[Stored records]
□ □ □ □ □

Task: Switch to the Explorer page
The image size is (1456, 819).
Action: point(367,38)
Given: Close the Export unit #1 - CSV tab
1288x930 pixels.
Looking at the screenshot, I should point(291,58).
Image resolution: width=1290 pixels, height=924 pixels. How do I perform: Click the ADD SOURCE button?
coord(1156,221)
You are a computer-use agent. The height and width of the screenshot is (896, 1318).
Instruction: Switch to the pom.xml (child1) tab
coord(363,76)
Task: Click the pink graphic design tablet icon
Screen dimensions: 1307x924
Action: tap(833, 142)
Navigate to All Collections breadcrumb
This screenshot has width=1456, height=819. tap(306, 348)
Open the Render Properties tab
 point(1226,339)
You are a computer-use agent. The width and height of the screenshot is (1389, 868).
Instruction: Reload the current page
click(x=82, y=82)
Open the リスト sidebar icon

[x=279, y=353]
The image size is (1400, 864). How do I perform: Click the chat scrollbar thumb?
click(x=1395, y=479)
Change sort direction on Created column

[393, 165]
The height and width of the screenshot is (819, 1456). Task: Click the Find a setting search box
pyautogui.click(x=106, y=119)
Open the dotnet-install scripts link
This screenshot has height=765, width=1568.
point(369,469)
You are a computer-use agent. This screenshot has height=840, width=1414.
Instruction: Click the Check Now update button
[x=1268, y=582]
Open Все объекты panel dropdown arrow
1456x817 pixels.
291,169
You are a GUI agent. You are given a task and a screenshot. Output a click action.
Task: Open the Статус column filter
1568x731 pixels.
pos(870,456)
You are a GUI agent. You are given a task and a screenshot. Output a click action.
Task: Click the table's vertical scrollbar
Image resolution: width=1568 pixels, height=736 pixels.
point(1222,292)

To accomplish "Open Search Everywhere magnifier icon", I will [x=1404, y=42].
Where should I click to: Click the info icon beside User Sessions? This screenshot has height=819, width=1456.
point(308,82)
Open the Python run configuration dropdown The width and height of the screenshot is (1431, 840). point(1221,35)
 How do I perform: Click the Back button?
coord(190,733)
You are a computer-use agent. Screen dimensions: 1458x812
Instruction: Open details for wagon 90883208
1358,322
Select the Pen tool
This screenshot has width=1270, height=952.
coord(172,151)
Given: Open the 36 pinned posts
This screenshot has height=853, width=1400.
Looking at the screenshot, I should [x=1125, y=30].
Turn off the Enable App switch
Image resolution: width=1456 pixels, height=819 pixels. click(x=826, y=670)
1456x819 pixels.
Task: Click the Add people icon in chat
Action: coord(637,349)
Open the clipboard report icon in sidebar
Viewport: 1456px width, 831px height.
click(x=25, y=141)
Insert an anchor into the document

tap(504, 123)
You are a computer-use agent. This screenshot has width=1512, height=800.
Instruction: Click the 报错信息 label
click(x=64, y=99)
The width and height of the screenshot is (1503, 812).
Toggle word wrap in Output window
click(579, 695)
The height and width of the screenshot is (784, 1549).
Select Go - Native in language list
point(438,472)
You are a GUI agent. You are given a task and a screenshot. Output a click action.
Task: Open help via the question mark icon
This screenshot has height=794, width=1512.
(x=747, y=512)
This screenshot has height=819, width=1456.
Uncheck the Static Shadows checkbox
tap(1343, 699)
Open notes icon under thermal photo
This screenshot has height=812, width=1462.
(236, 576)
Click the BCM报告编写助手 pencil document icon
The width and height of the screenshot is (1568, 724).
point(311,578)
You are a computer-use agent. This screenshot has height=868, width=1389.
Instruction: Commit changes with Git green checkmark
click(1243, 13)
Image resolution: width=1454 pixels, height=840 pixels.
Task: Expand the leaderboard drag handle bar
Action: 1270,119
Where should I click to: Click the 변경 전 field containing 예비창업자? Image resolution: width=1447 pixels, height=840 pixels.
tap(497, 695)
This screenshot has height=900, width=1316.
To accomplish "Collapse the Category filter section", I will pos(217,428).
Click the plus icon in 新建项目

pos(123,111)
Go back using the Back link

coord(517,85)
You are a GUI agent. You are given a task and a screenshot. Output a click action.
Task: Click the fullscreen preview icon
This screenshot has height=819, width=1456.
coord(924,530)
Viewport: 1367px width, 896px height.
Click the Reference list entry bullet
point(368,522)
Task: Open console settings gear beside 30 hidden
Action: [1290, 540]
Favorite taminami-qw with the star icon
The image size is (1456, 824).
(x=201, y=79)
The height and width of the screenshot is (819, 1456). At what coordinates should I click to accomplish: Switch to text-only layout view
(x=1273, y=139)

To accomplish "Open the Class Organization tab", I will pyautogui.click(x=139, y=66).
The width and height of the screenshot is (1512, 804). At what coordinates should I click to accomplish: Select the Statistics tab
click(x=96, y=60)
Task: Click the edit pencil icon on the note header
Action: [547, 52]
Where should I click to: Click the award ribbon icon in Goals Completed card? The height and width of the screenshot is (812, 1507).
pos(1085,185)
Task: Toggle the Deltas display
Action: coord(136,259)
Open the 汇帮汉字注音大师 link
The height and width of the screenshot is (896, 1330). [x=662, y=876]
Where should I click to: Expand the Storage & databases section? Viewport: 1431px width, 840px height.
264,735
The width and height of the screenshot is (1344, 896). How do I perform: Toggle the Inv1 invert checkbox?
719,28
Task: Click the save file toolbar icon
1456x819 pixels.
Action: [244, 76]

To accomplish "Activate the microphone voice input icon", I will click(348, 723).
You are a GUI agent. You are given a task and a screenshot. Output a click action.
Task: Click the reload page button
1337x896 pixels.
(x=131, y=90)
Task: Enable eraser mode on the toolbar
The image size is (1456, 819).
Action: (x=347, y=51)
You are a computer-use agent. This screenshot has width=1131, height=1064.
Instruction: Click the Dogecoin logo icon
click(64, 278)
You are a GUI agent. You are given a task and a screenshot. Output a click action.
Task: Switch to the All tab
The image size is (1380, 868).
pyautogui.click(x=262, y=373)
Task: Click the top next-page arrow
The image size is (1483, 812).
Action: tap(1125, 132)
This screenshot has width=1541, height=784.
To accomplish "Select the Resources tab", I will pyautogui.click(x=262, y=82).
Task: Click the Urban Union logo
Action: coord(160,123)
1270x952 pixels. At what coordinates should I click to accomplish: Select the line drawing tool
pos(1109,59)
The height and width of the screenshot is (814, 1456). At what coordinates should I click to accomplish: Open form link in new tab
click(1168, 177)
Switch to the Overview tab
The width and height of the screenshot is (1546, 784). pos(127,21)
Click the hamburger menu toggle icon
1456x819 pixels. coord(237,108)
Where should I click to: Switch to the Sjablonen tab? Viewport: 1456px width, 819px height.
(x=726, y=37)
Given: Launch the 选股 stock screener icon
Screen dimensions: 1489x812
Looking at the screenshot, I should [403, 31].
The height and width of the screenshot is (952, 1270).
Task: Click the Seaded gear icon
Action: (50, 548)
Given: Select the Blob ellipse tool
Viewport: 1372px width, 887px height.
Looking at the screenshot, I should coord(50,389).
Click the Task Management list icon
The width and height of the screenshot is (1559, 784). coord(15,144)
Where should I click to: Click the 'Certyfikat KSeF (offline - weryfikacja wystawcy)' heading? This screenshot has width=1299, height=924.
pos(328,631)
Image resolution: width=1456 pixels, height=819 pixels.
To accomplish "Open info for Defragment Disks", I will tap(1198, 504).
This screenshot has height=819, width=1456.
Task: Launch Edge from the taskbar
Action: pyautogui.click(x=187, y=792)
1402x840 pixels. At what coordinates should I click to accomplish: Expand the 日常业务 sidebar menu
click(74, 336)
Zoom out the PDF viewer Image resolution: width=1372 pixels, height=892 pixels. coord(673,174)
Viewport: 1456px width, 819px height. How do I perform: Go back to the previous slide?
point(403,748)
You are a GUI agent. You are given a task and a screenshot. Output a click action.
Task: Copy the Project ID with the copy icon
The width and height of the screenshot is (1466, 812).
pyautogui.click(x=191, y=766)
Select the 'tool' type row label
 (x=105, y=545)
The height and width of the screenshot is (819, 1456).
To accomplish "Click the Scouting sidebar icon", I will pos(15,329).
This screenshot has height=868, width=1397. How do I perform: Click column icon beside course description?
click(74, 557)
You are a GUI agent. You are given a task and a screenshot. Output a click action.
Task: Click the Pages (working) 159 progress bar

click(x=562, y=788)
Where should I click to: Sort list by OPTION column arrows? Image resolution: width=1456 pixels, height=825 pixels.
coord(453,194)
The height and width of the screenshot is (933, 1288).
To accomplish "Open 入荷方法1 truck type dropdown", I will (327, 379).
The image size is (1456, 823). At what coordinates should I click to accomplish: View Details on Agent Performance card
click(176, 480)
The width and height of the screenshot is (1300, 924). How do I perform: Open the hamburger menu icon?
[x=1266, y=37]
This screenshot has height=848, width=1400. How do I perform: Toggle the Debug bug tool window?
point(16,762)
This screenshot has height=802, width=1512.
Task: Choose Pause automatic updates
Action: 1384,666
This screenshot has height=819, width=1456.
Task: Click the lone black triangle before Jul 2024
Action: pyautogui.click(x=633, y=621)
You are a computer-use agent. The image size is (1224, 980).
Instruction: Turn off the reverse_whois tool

□ □ □ □ □

→ Brief
Could you copy every line in the records that holds "toolbar"?

→ Reply to the exercise
Task: Click the save file toolbar icon
Task: Enable eraser mode on the toolbar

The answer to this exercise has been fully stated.